## Challenge 1
Please transcribe the passage on client money protection from "The client money" up to and including "and travel operators.".
## Challenge 2
From the client money protection passage, list each numerical figure given for the approved schemes, the money they protect, and their membership.

## Reading text

● ● ● ● ●

That the Committee has considered the draft Client Money Protection Schemes for Property Agents (Approval and Designation of Schemes) (Amendment) Regulations 2020.

It is a pleasure to serve under your chairmanship, Mr Davies. The draft regulations were laid before the House on Monday 3 February 2020. Client money protection gives landlords and tenants confidence that their money is safe when being handled by an agent. The Government made it mandatory for all property agents in England holding private rented sector-related client money to obtain membership of the approved client money protection scheme on 1 April 2019.

The client money held by agents primarily includes rent paid directly to the agent and funds provided by landlords to the agent for the purposes of making property repairs. The Government have approved six client money protection schemes, protecting £3.4 billion of client money across the schemes. Nearly 10,000 letting agents are now members of a scheme.

Increasing the financial protections for landlords and tenants through mandatory client money protection is a positive step towards driving up standards in the private rented sector. Furthermore, that brings the letting agents sector into line with other sectors where client money is held, such as the legal profession and travel operators.

● ● ● ● ●

## Source excerpt
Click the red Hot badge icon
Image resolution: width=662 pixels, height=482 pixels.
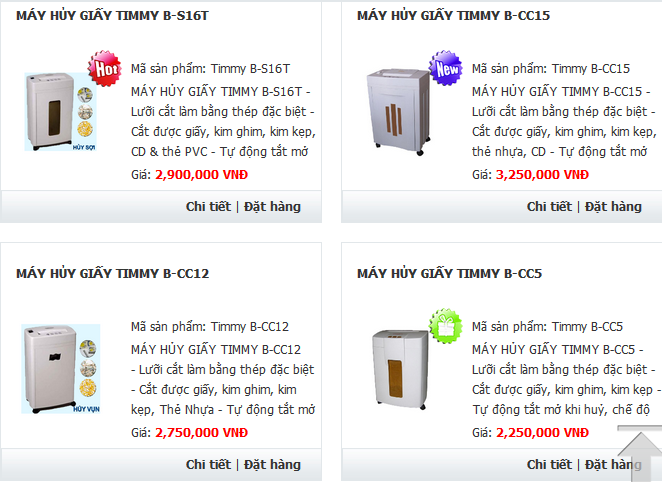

● ● ● ● ●

## Written answer 1
The client money held by agents primarily includes rent paid directly to the agent and funds provided by landlords to the agent for the purposes of making property repairs. The Government have approved six client money protection schemes, protecting £3.4 billion of client money across the schemes. Nearly 10,000 letting agents are now members of a scheme.

Increasing the financial protections for landlords and tenants through mandatory client money protection is a positive step towards driving up standards in the private rented sector. Furthermore, that brings the letting agents sector into line with other sectors where client money is held, such as the legal profession and travel operators.

## Written answer 2
- six (client money protection schemes approved by the Government)
- £3.4 billion (client money protected across the schemes)
- nearly 10,000 (letting agents who are now members of a scheme)